I mean, I guess I could add support for creating them in a manner more consistent with OpenSSL. eg. maybe create a new object - File_X509_ArbitraryExtension - or some such.

[terrafrost]

Oh - also, I'll try to do the code change later today or something as time permits.
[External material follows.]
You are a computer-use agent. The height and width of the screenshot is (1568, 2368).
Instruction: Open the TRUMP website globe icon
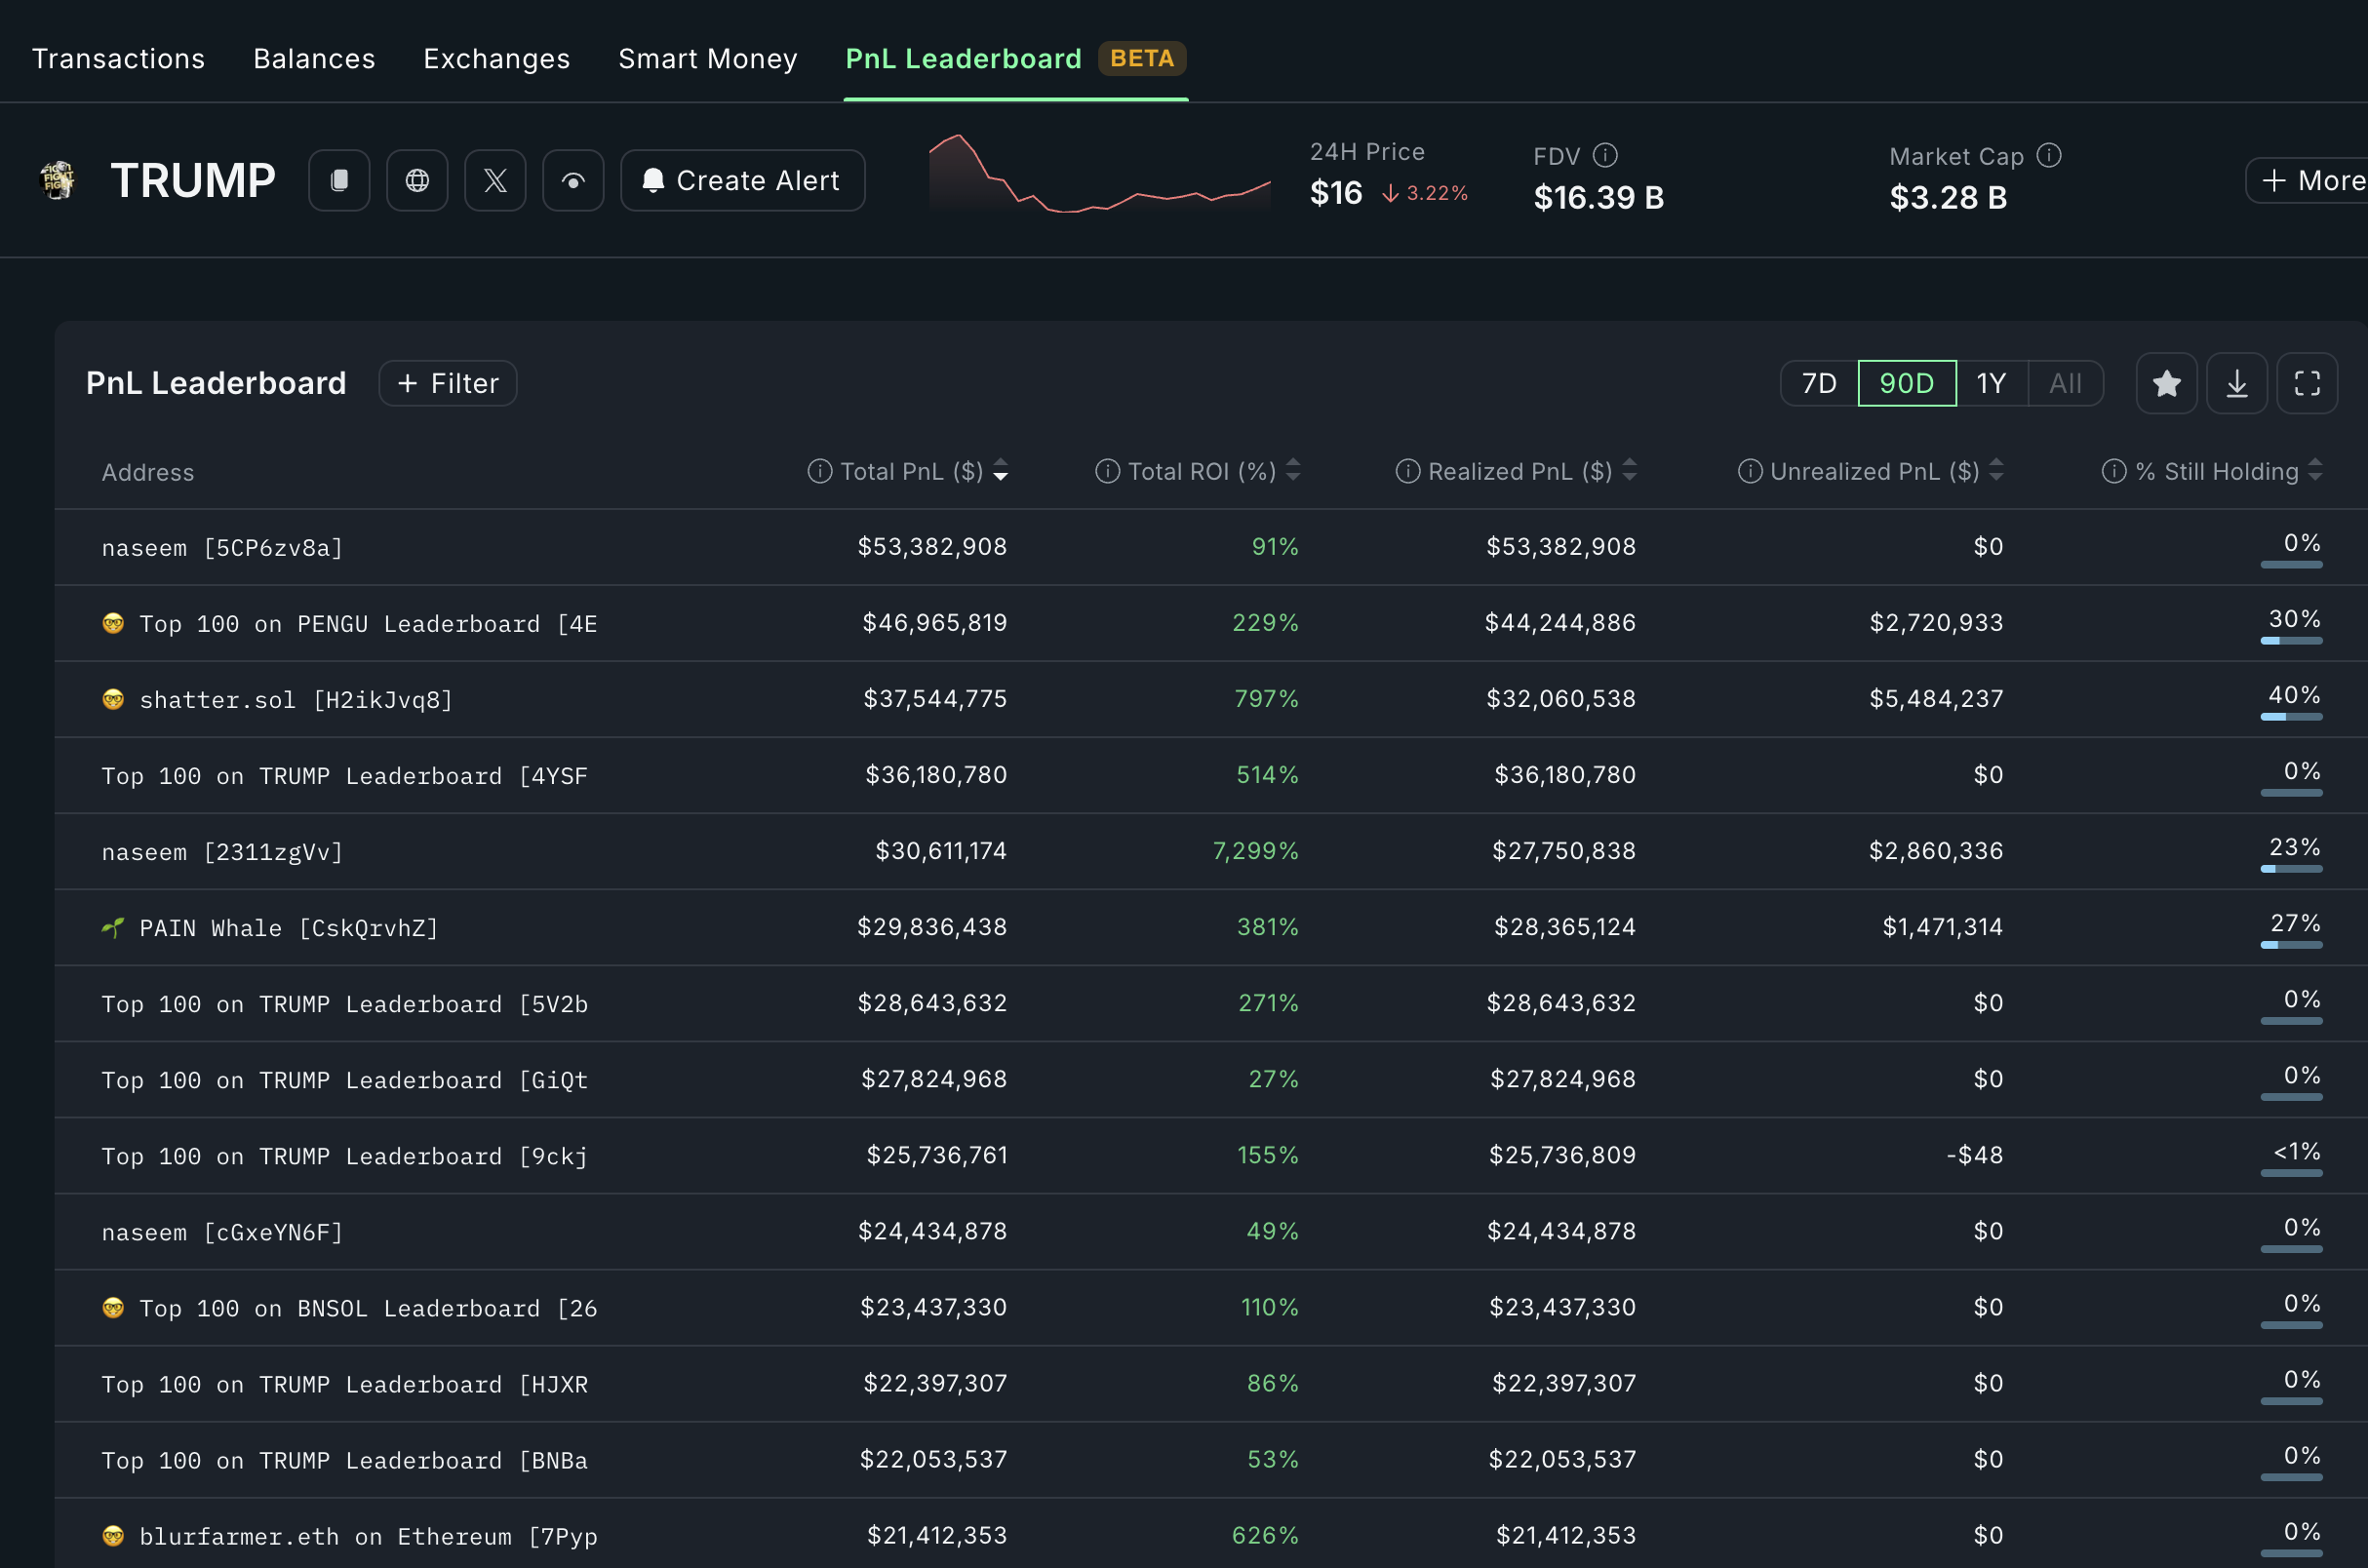tap(417, 180)
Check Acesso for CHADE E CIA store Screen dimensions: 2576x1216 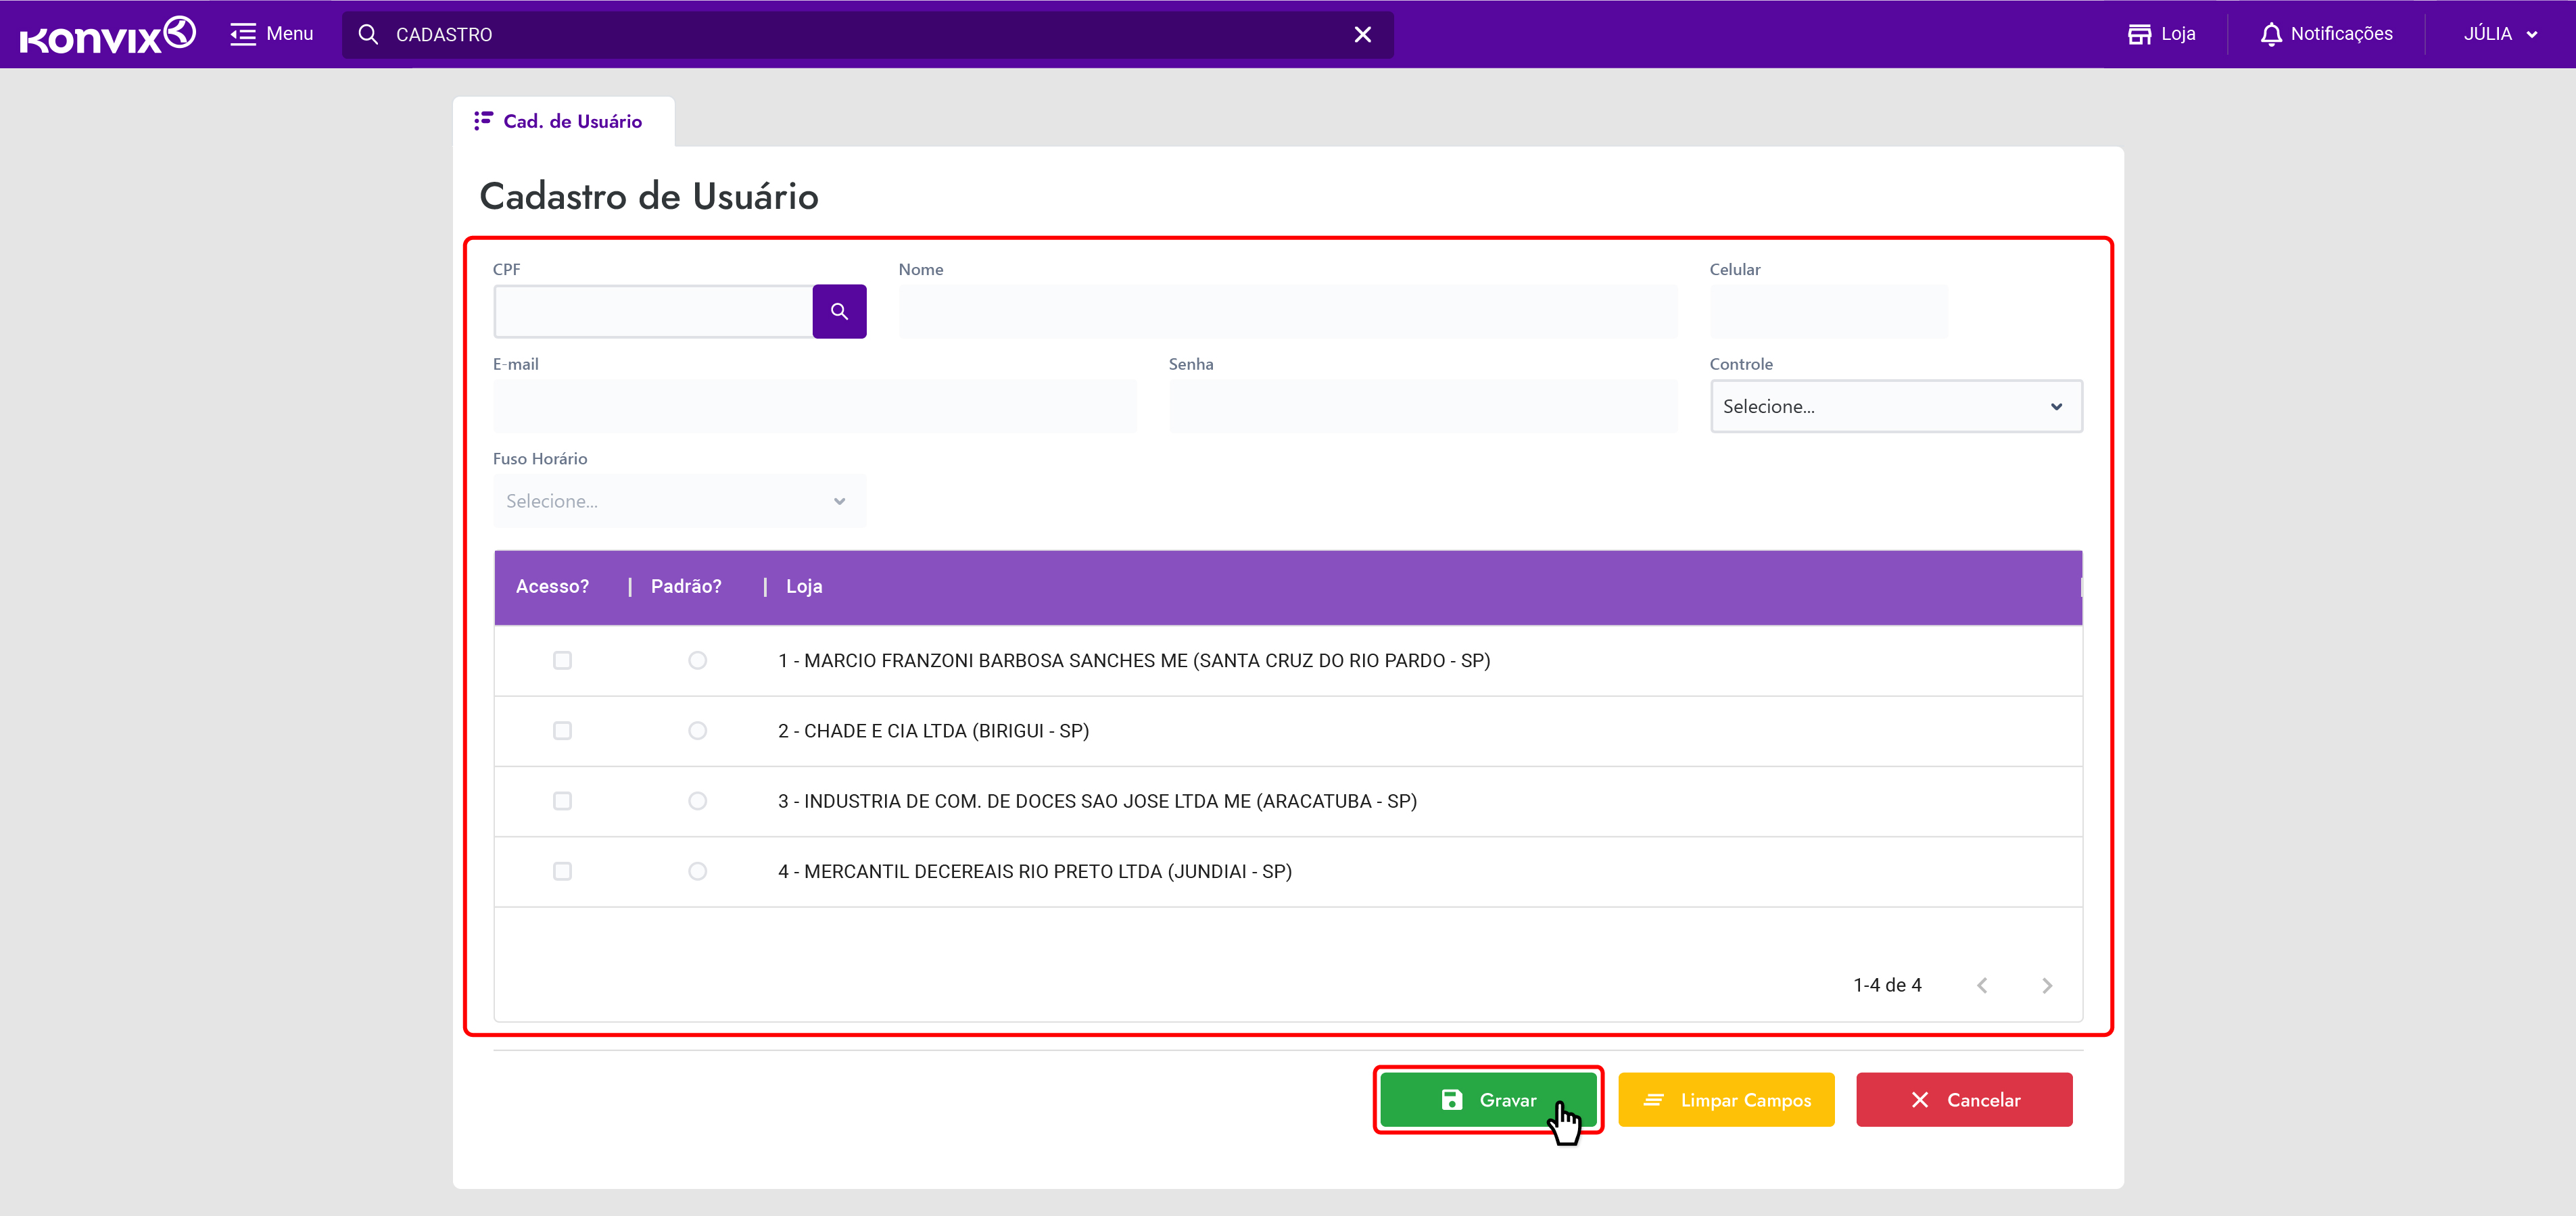[562, 731]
As for File_X509_ArbitraryExtension (or whatever)... I'll probably hold off on that until I can do an overall of File_X509. There are a number of things I want to change about it. BC breaking changes that I think would improve usability that'll go in the master branch.

[asherkin]

Sweet, thanks for the detailed example! I look forward to seeing where File_X509 goes in the future.